The anti-government protests that broke out all over Iran following the economic crises of 2017 and 2018 represents Iran’s current reality in its totality. These more recent protests, unlike the Green Movement of 2009, were not led by the secular, revolutionary young generation but instead sporadically arose in small provincial cities and rural areas. Inflation after consecutive earthquakes and high unemployment rate were direct causes among others, but it is significant that the enraged cries of these protestors targeted not only the economy but the basis of the Islamic system, clamoring for “death to the dictator”. Although the voices of middle to lower classes in provinces with traditionally conservative and pro-government tendencies were much larger, the voices eventually encompassed different classes, political positions, and religious stances as they jointly criticized the Islamic regime. This, again, calls for attention to the cries of various demands for social reforms within Iran.

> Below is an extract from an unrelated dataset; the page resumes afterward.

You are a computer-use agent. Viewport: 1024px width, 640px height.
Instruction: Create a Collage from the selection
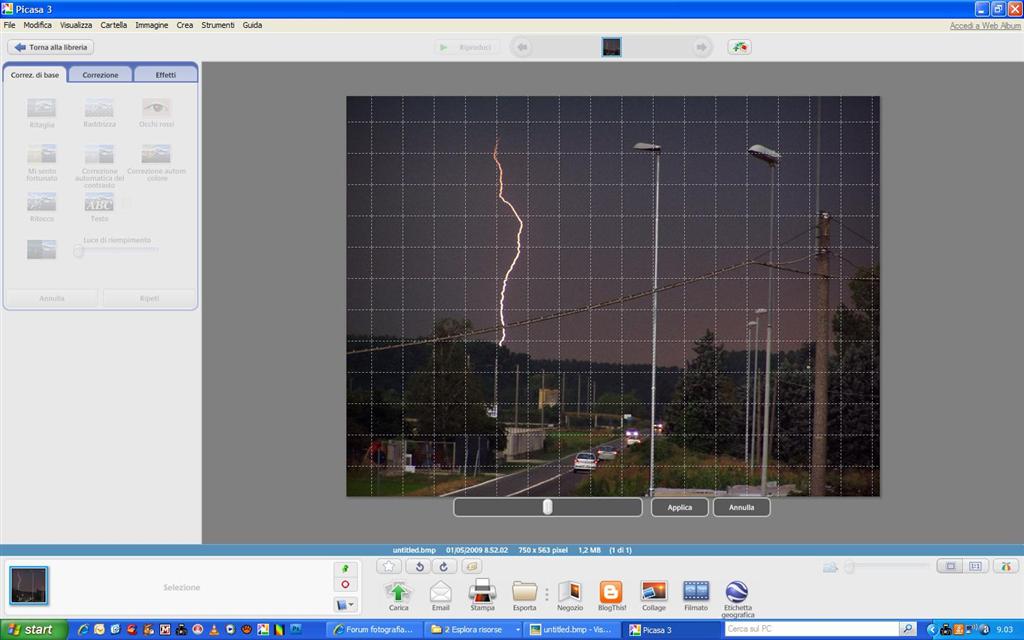pos(654,592)
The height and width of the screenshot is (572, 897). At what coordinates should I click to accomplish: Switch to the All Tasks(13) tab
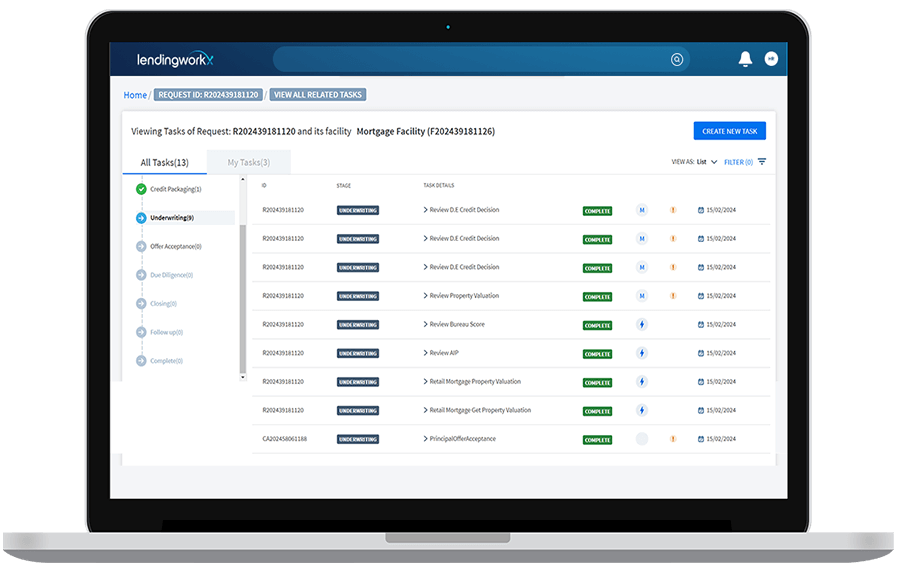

On the other hand, immigration to Western countries does not only serve utopian realities to Iranian immigrants. Not all Iranians with high educational backgrounds, who take up a considerable part of the overall immigrant population, can choose occupations in the U.S. or Europe that are compatible with their levels of education, and many suffer from mental and economic difficulties. As discussed above, many Iranian brains embarked on their studies abroad with high hopes and dreams but face prevalent discriminations against migrants and Muslim people in both North American and European societies, and this also calls forth diverse social problems. This study on overseas migration and brain drain must be linked to research on the Iranian diaspora. It should be noted that this linkage to diaspora studies remains an important task, especially in the reality where the Iranian diaspora has a profound impact on the reformists in Iranian society and operates as a strong force upon popular culture and mass media.